In running this scheme to perfection, the Lakers racked 27 assists, but big dimes also came via a detailed Monday practice and Tuesday shoot around. "We went through our offense," explained Bynum. "From top to bottom yesterday at practice. (While) executing we saw that when we move the basketball and move ourselves, it's very easy to score."
But despite this common knowledge, the 2010 season has often featured a frustrating cycle. The Lakers talk up the benefits of sharing the ball, working inside, cutting, staying on point, etc., then inevitably blow off the triangle a game or two later. Eventually they'll embrace it again, then go off the reservation. Thus, it begs the question. If the Lakers typically play best operating within the confines of their system, why the deviations into iso-heavy/passing-light play?
As Drew later explained, because more often than not they manage to get by, the better laid plans of mice and men be damned.
"I think we fall into that because we're so talented we can do that. Everybody is capable of having a big game by doing isolation basketball."
True. But that doesn't mean the team's overall performance will equal that from one or two players. There's a difference between merely winning a game and flat out crushing. Drew, along with everybody else, knows this. "When we play together and we move, nobody can stop us."
Obviously, this isn't matter as simple as saying "triangle" and snapping ones fingers. There are aspects like spacing, recognition, initiation, etc. You have to make crisp passes. You have to can the shots. Plus, the opponent does actually get a say in the matter. This isn't an exact, automatic science. Sometimes, a blueprint comes up short.
But more often than not, in bigger picture terms, if you ask players if the lack of execution comes from being denied or denying themselves, the issue is almost always the latter.
"It's more of us saying we're gonna do this," insisted Luke Walton.
I guess it could be ironically comforting to know the team holds such control over its fate. Still, it's awfully perplexing to witnessed this power frequently devalued. For what it's worth, this lack of focus and patience may cause fans to bang their heads against the wall, but they're not alone.
"It makes no sense," said Walton when I asked about inclinations to drift away from consistent execution. "I still can't figure it out. It's frustrating. That's why the media's up and down on us all the time.
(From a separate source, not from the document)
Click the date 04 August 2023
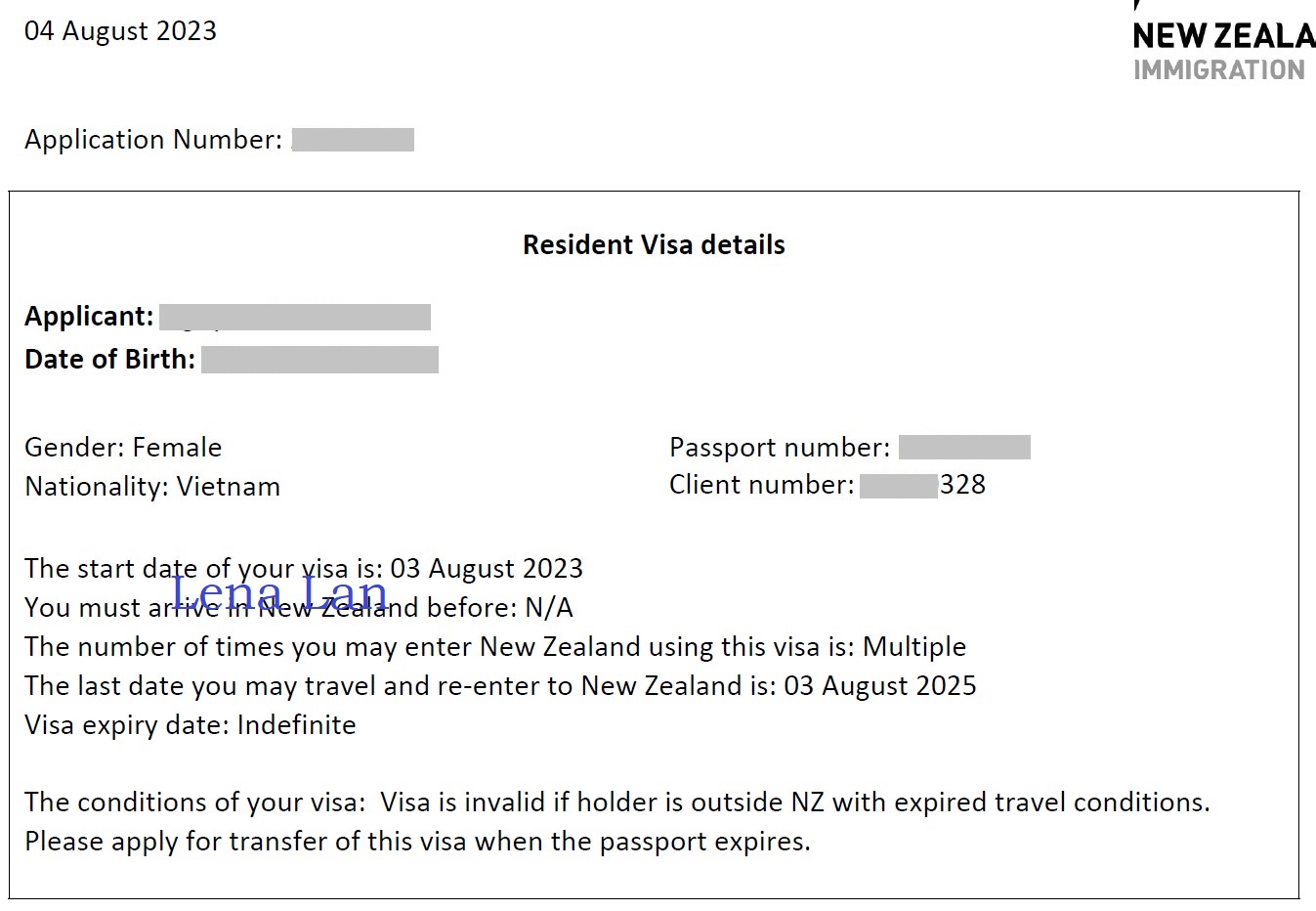click(x=120, y=31)
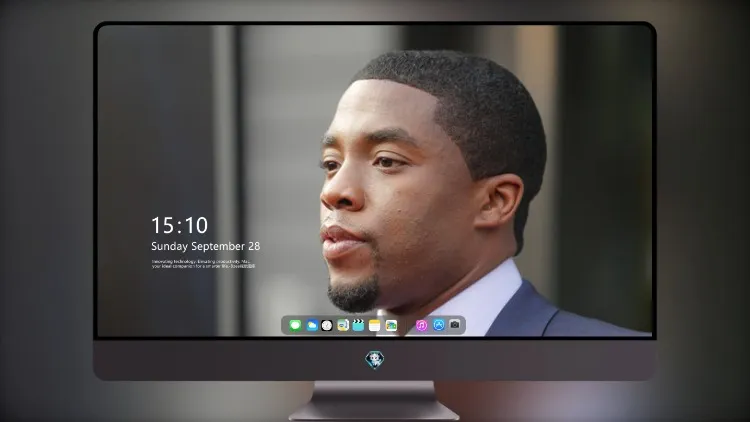Click the Sunday September 28 date
This screenshot has height=422, width=750.
[206, 246]
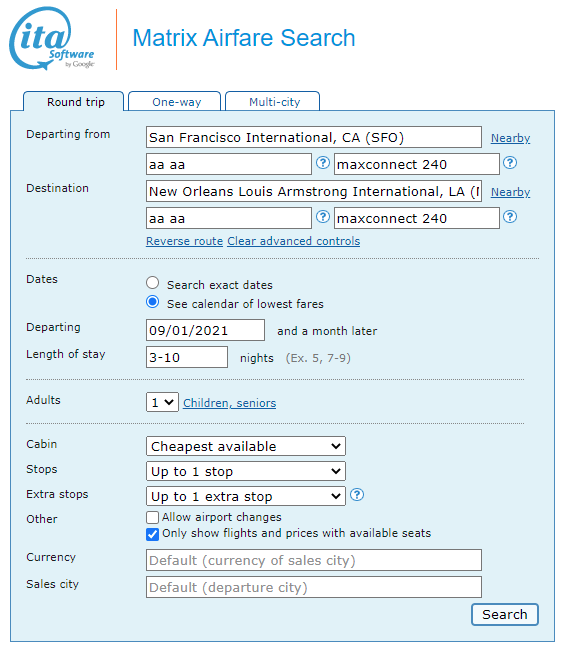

It really doesn't make sense that we don't play like that all the time."
So what's a purple and gold enthusiast to do as the playoffs continue forward? Perhaps ESPNLA.com's Dave McMenamin really does have the answer. The "Jekyll and Hyde" nature ain't going anywhere, so perhaps it's time for the Laker Nation to give in, wrap its arms around this bipolar soul and give it a big ol' smooch. For better or (hopefully not) worse, this is who the Lakers are.
But it's nice to know they feel and understand your pain, even if they're the ones willfully inducing the agony.